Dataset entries
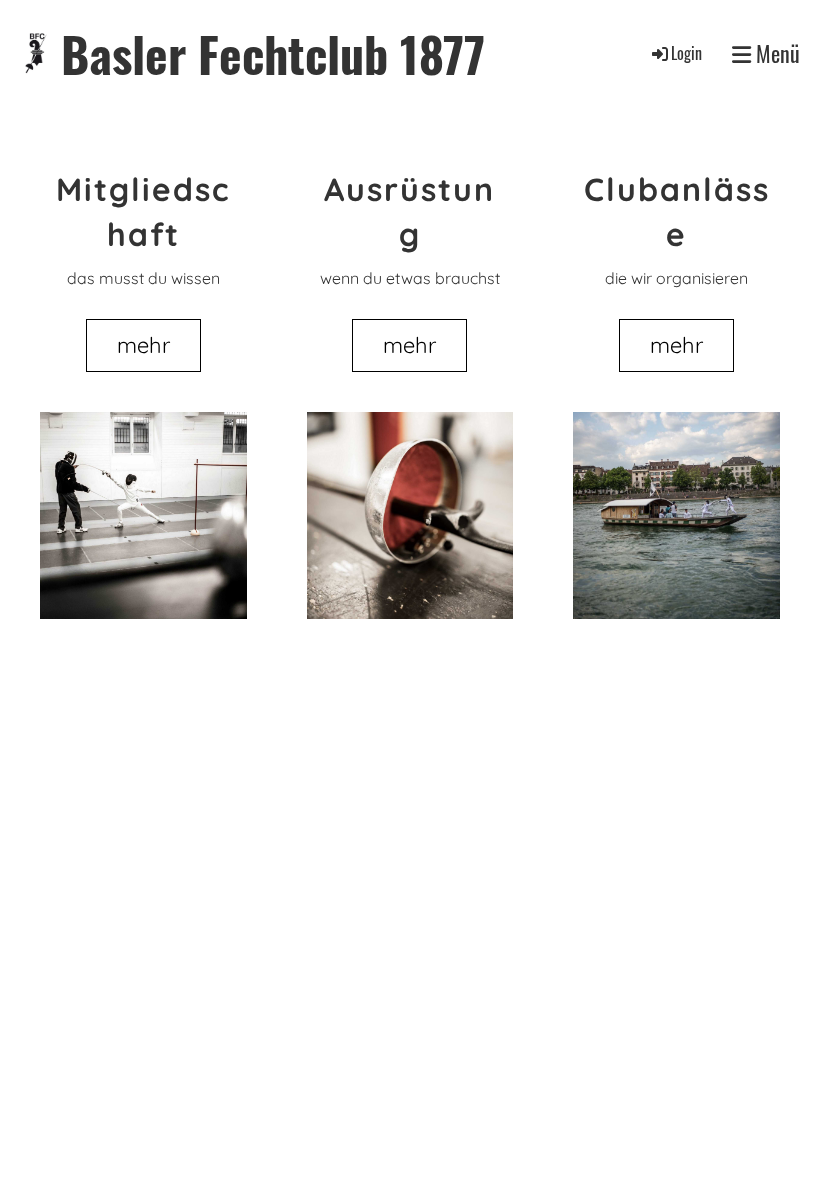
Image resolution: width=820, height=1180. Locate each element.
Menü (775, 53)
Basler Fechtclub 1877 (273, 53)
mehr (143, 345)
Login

*Aim of the task*.
Transcribe all the data word for word; the images stay out.

*The completed task*.
Image resolution: width=820, height=1180. Locate each element.
Menü (775, 53)
Basler Fechtclub 1877 (273, 53)
mehr (143, 345)
Login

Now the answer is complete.